Passengers using the UK’s busiest railway station suffered disruption on Friday, despite the opening of three new platforms last month as track problems saw a single platform taken out of use.
However, the incident could result in a windfall for operator South Western Railway (SWR), which took part in the decision to cut services.
SWR said on Friday morning that as a result of a problem with a set of points in the London Waterloo area which meant that trains are unable to access platform 1, ‘we have had to cancel a number of trains in the morning peak period.’
SWR announced on Twitter at around 11am that the problem had cleared.
Last month, Network Rail, which manages the station, announced that it had re-opened three platforms (pictured) at the former Eurostar terminal, which closed in 2007, with two more platforms to open this year.
Network Rail’s Railway Upgrade Plan states that the improvements at Waterloo, including the new platforms, will provide ‘reduced risk of delays and cancellations’.
Network Rail told Transport Network that the decision to cancel services despite the additional capacity was taken jointly by it and SWR.
A spokesperson said: 'Following a points failure, which closed platform one at Waterloo station ahead of the morning peak on 4 January, our control centre made the decision to spread the service across other platforms at the station.
'This allowed us to restore normal service by 10.30am that day.
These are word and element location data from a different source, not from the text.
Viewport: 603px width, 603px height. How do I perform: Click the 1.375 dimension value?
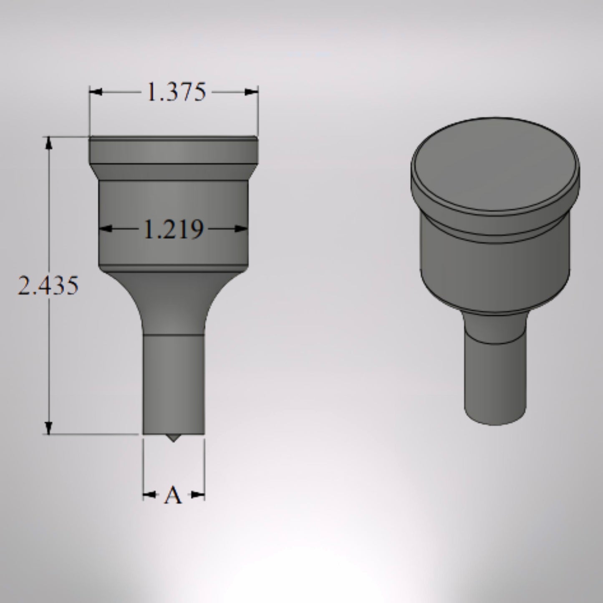176,92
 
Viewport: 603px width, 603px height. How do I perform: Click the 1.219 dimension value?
174,229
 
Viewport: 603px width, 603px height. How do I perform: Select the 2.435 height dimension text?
48,286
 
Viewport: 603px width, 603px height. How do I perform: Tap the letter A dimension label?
173,496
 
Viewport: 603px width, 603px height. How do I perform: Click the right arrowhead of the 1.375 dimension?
252,92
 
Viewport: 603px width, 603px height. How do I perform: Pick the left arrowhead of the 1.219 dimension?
106,229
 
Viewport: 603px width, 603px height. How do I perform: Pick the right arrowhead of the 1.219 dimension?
242,229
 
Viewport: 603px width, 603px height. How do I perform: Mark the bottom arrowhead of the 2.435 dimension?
49,428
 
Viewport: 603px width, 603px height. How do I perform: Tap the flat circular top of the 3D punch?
495,163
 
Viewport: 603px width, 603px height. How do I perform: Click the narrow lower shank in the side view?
174,384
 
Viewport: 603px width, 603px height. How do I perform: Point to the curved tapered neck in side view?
174,300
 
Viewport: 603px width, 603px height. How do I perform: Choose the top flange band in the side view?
174,151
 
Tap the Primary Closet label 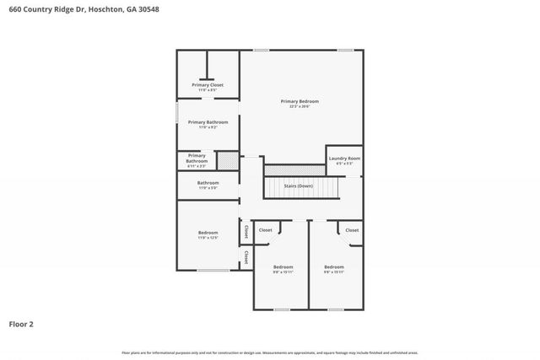pos(208,85)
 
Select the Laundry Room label pos(344,159)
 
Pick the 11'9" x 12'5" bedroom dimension pos(208,239)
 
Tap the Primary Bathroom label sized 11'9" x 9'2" pos(208,122)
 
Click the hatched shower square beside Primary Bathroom pos(227,160)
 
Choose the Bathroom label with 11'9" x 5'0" pos(208,183)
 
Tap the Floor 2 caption pos(21,323)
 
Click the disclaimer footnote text pos(269,352)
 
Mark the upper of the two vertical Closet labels pos(246,231)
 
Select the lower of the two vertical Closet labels pos(246,256)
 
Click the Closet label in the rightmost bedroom pos(352,229)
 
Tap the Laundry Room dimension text pos(344,164)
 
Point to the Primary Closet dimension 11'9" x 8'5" pos(208,90)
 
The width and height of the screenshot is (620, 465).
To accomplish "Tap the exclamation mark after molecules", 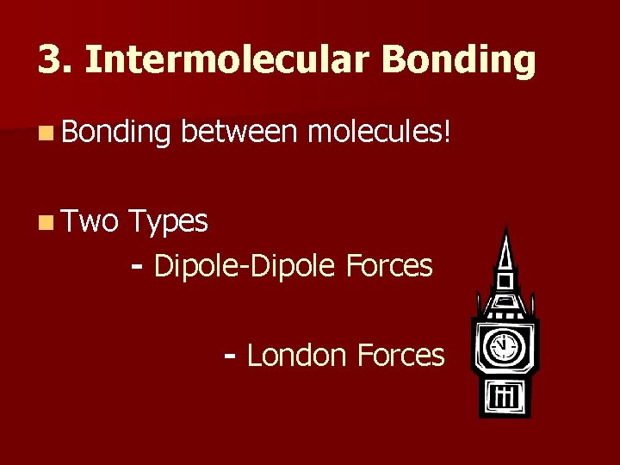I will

Our engineers then worked overnight to replace the points and bring the platform back into use for the start of service on 5 January.
'Moving the entire service from platform one into the Waterloo International Terminal would have cut across all other lines and caused more disruption for our passengers.'
Network Rail acknowledged that the incident fell under the Schedule 8 compensation scheme, under which it compensates train operators for unplanned service disruption that it has caused. Research has shown that Schedule 8 payments can often greatly exceed compensation payments to passengers, leading to accusations that rail firms make a profit from disruption.
Last month regulator the Office of Rail and Road announced that Waterloo was the busiest station in Britain for the 15th consecutive year, despite the total number of passenger entries and exits falling by five million to 94.4 million.